Development of a novel HDAC6 PET imaging agent uncovers associations between HDAC6 overexpression and neuroinflammation in depression.

Histone deacetylase 6 (HDAC6) represents a compelling target in major depressive disorder (MDD) pathophysiology, yet in vivo investigation has been constrained by inadequate imaging capabilities. Here, we report the development and validation of [(18)F]PB200, a novel positron emission tomography (PET) radiotracer specifically targeting brain HDAC6. PB200 was engineered with nanomolar affinity, high HDAC6 selectivity, and excellent blood-brain barrier permeability. [(18)F]PB200 was successfully synthesized in a radiochemical yield of 13 ± 4 % and validated through in vitro autoradiography and in vivo PET imaging across rodent and non-human primate models. We subsequently employed [(18)F]PB200 alongside TSPO-targeted [(18)F]FEPPA PET imaging in a chronic unpredictable mild stress (CUMS) mouse model of depression. This dual-tracer approach, complemented by in vitro experiments, revealed significant HDAC6 upregulation occurring concurrently with enhanced neuroinflammatory markers, including microglial activation and elevated pro-inflammatory cytokines.
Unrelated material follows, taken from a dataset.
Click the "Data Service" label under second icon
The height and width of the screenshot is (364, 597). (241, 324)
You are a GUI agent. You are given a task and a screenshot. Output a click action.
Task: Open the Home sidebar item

Our findings provide the first in vivo molecular imaging evidence directly linking HDAC6 upregulation to depressive pathophysiology and associated neuroinflammation. This work illuminates the molecular relationship between depression and neuroinflammation while establishing [(18)F]PB200 as a valuable tool for evaluating HDAC6-targeted therapeutic interventions, potentially advancing precision diagnosis and treatment approaches for depression.